──────── Records for the exercise ────────

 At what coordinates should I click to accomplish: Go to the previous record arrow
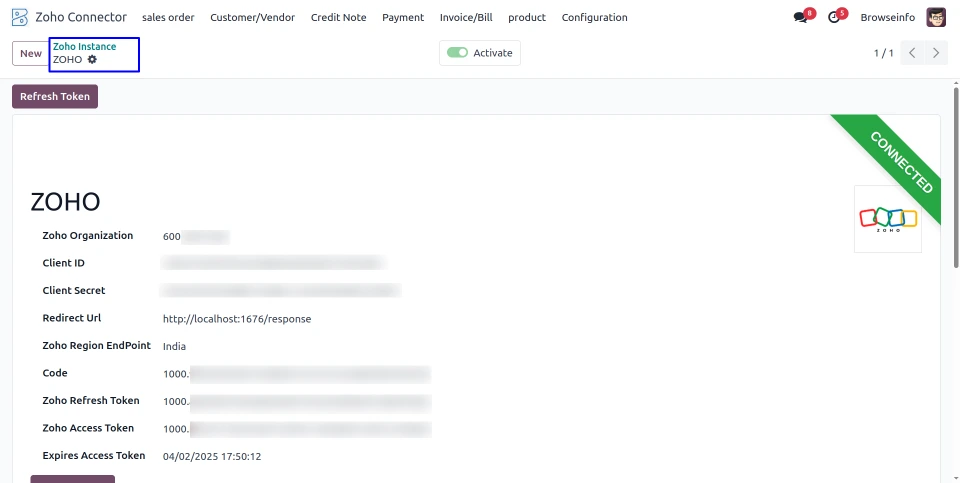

────────
──────── Records for the exercise ────────

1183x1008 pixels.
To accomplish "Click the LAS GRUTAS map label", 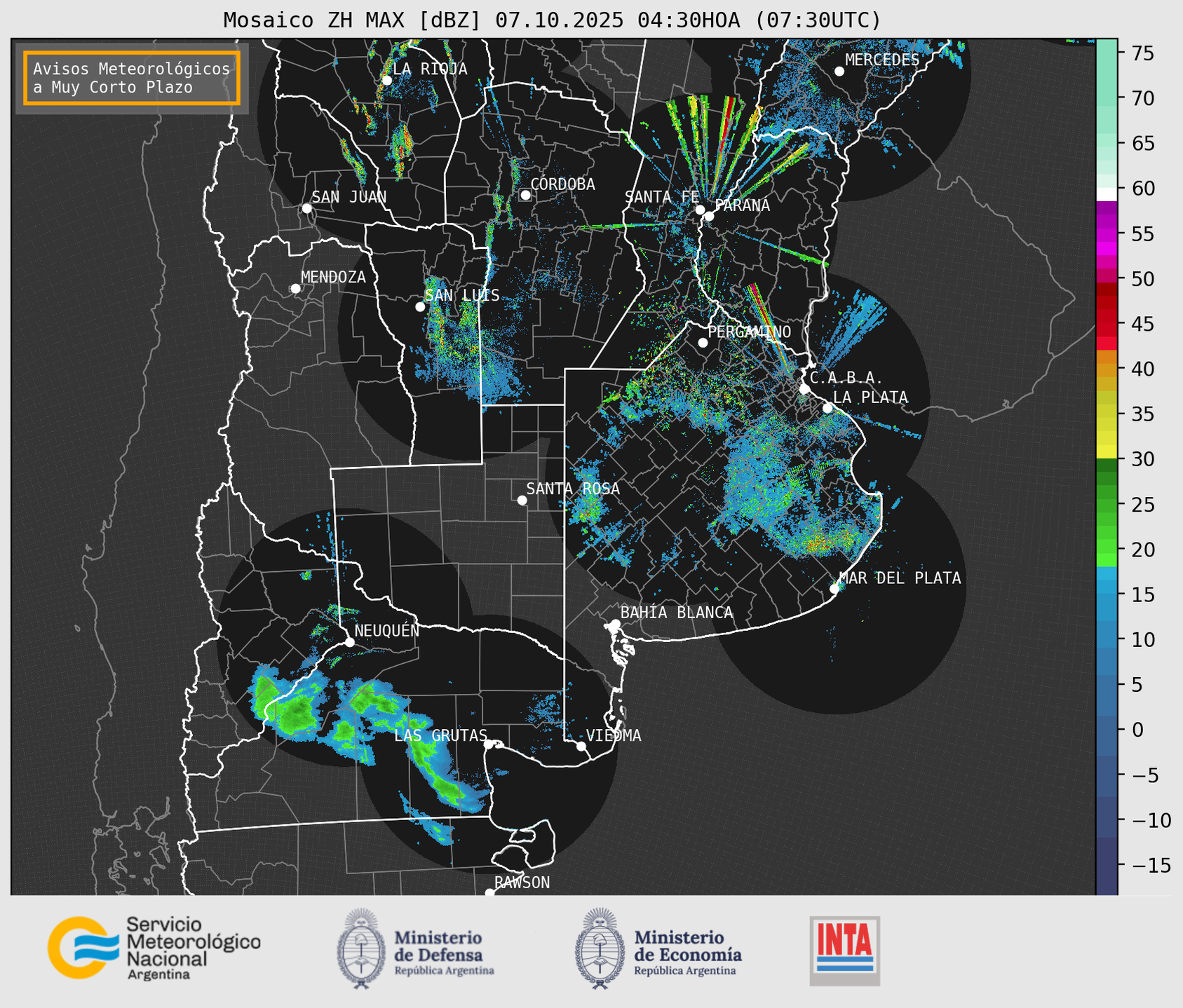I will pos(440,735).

────────
──────── Records for the exercise ────────

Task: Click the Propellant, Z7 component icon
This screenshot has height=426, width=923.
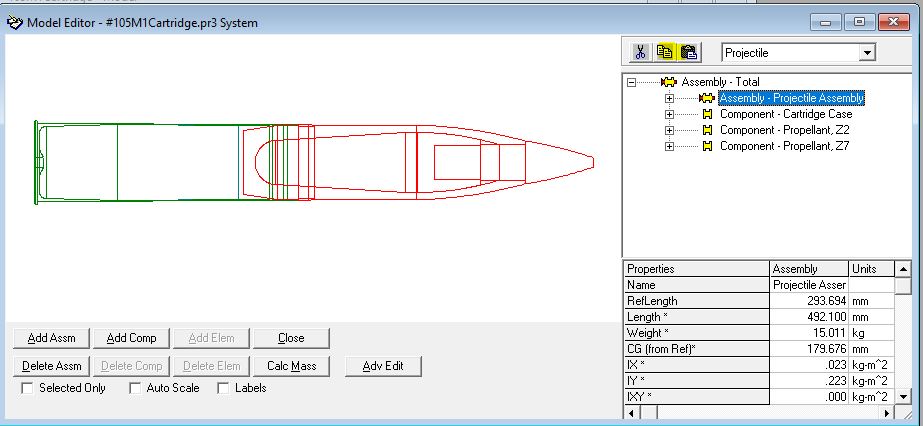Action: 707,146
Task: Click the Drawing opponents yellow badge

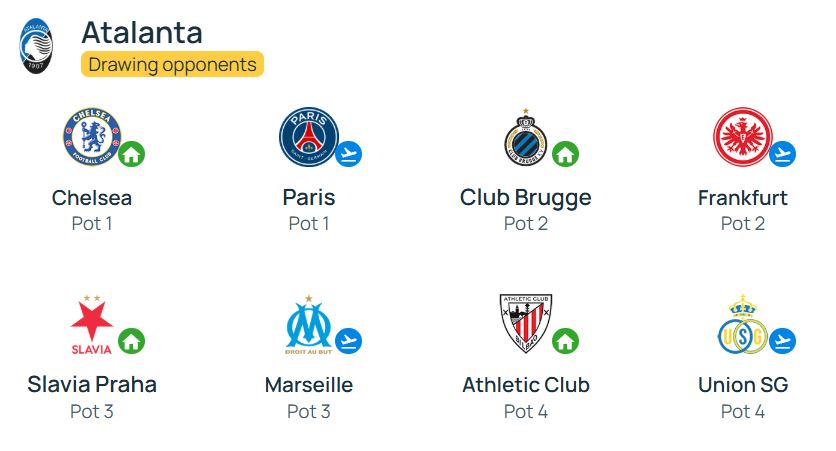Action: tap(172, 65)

────────

Can you copy the records word for word, from the line with "Task: Click the Propellant, Z7 component icon" to the line with "Action: tap(172, 65)", both of those lines included, while leaving the pictures out?

__Result for this exercise__
Task: Click the Propellant, Z7 component icon
This screenshot has height=426, width=923.
Action: 707,146
Task: Click the Drawing opponents yellow badge

Action: tap(172, 65)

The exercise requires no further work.